◆ **Quoted passage**

⟨

One of the qualities that is least discussed when it comes to defining a great leader is empathy.

Many other aptitudes such as determination and intelligence are often linked to leadership to the detriment of softer skills such as the one discussed in this article, namely empathy.

There is no true leadership without empathy

In simple terms, empathy means: “putting yourself in the other person’s shoes” or “seeing things through someone else’s eyes.”

A formal definition of empathy is the ability to identify and understand another’s situation, feelings, and motives. Basically, it’s our capacity to recognize the concerns the people around us have and interpret their actions accurately.

Simon Sinek, the TED Talk speaker who gave his powerful speech Start With Why: How Great Leaders Inspire Action, talks about how leadership is fundamentally built on strong relationships and altruism in his book “Leaders Eat Last: Why Some Teams Pull Together and Others Don’t”.

⟩

◆ **Material provided**
⟨

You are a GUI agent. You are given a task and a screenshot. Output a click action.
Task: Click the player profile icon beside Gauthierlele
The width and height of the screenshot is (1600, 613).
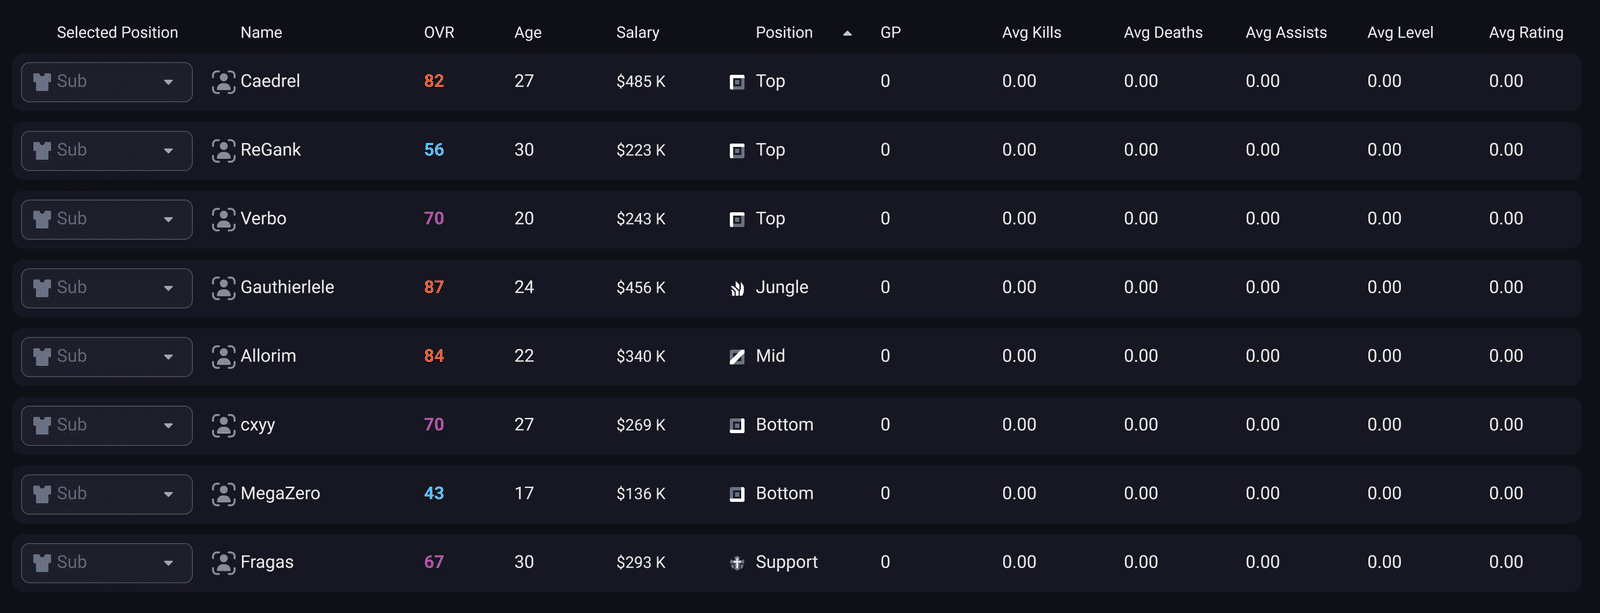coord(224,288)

⟩

◆ **Task details**
Can you give back the passage on empathy in leadership word for word, from "There is no" up to and including "their actions accurately."?

◆ **Expected output**
There is no true leadership without empathy

In simple terms, empathy means: “putting yourself in the other person’s shoes” or “seeing things through someone else’s eyes.”

A formal definition of empathy is the ability to identify and understand another’s situation, feelings, and motives. Basically, it’s our capacity to recognize the concerns the people around us have and interpret their actions accurately.